■ **Instructions for the task**
Retype every line from the one containing "Task: Remove the" through the last line of the records below, both included; leave out the pictures.

+-------+

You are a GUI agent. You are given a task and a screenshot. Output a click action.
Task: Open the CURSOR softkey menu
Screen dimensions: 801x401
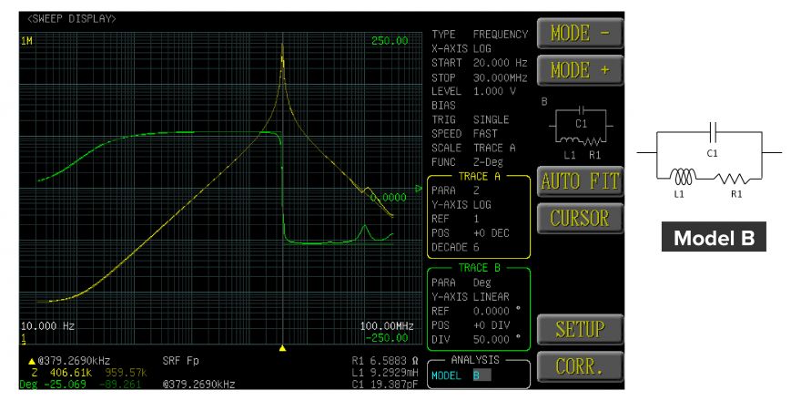[x=580, y=219]
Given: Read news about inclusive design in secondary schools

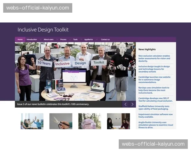Looking at the screenshot, I should (x=154, y=69).
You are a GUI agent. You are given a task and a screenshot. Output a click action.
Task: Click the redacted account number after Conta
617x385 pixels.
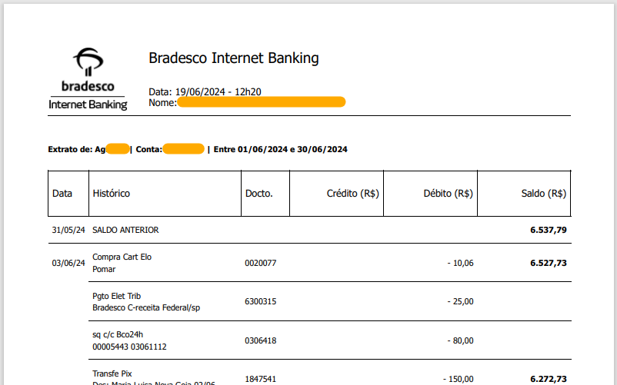click(184, 149)
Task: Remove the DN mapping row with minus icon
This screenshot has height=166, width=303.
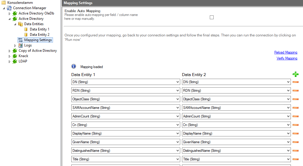Action: pos(295,82)
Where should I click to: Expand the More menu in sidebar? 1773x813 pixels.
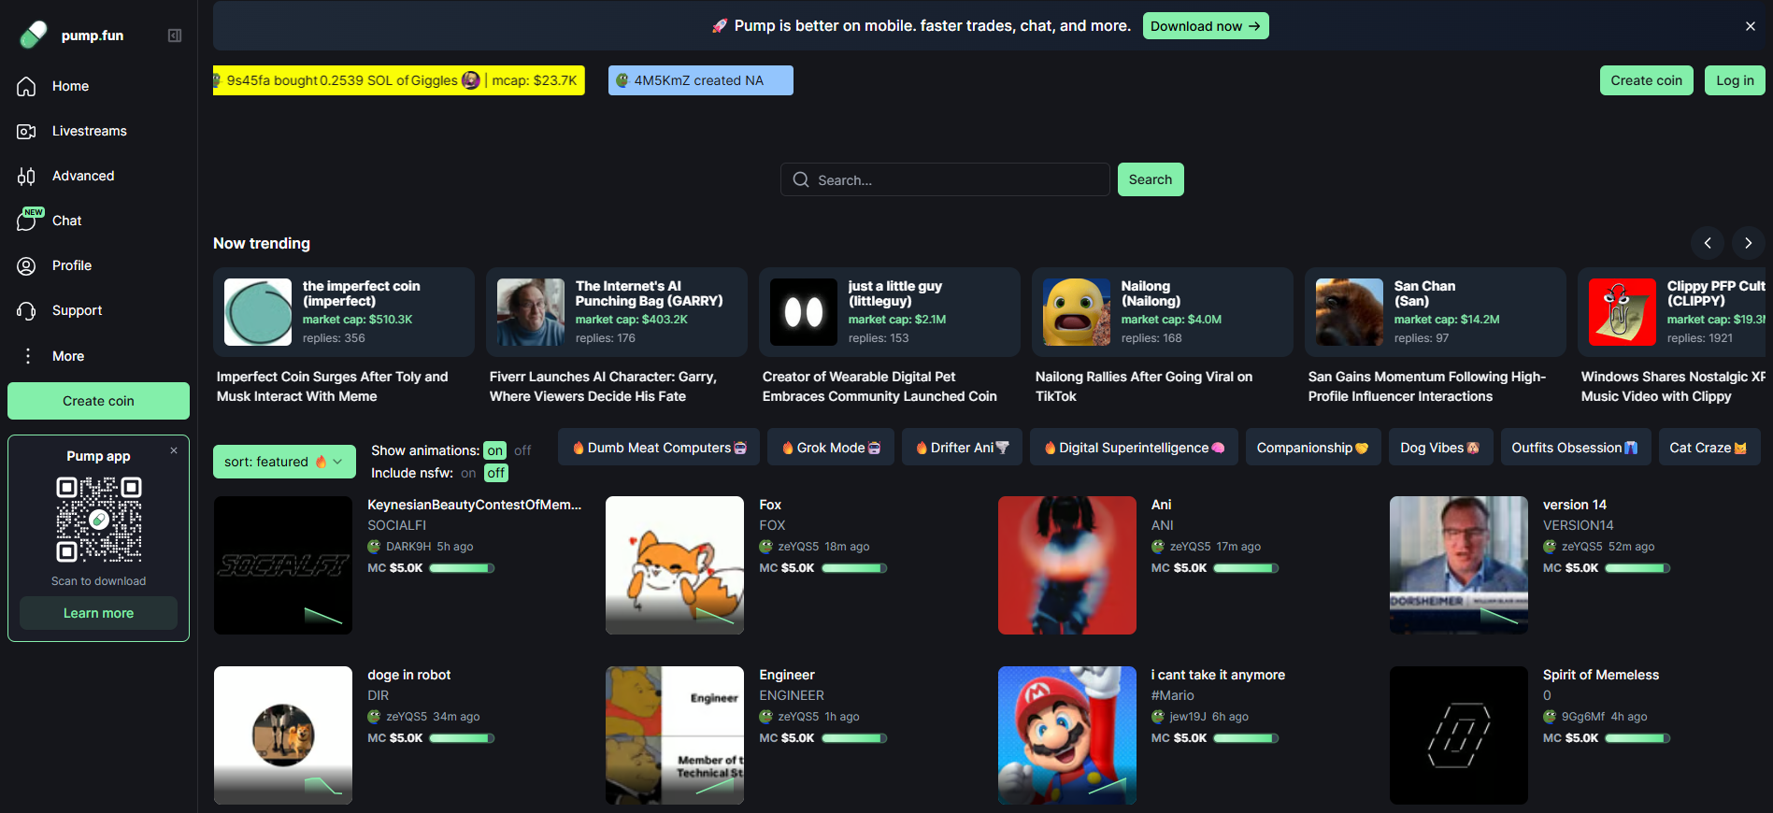pyautogui.click(x=67, y=356)
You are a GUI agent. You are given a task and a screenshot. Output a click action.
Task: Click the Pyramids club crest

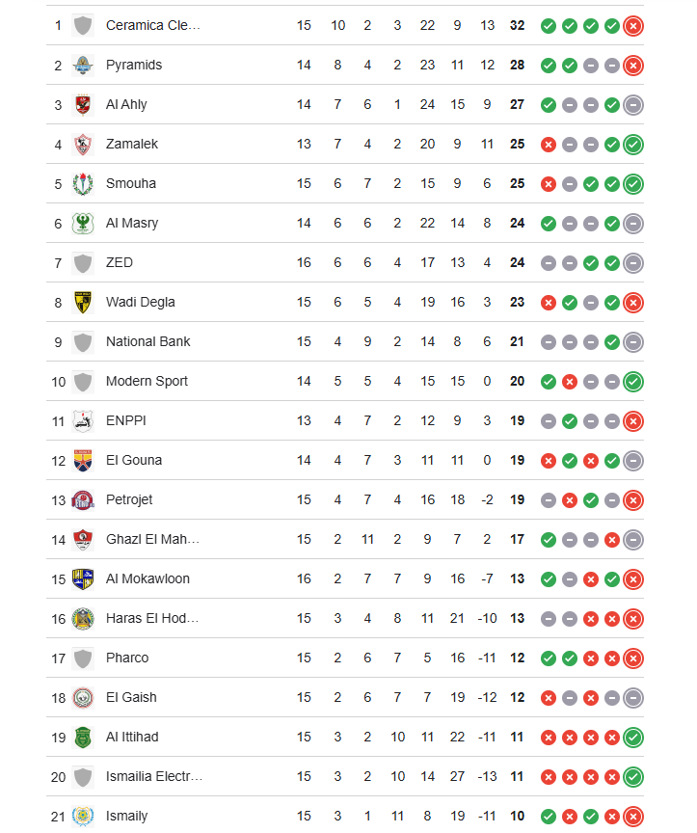(83, 66)
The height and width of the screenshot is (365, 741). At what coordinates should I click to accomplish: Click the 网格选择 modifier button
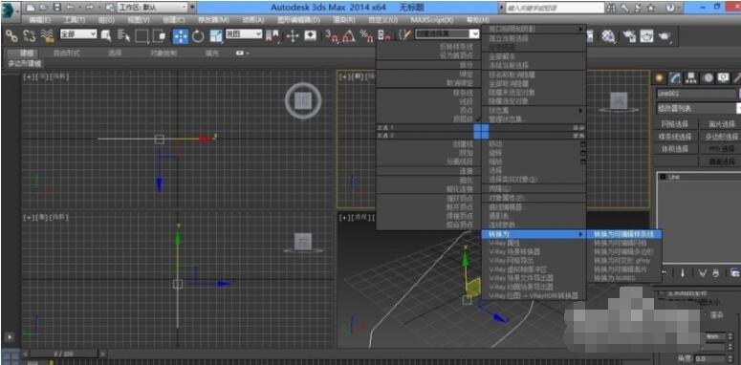675,124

+-------+

■ **Solution to this exercise**
Task: Remove the DN mapping row with minus icon
This screenshot has height=166, width=303.
Action: pos(295,82)
Where should I click to: Expand the More menu in sidebar? 1773x813 pixels.
pyautogui.click(x=67, y=356)
You are a GUI agent. You are given a task and a screenshot. Output a click action.
Task: Click the Pyramids club crest

(83, 66)
The height and width of the screenshot is (365, 741). At what coordinates should I click to accomplish: Click the 网格选择 modifier button
675,124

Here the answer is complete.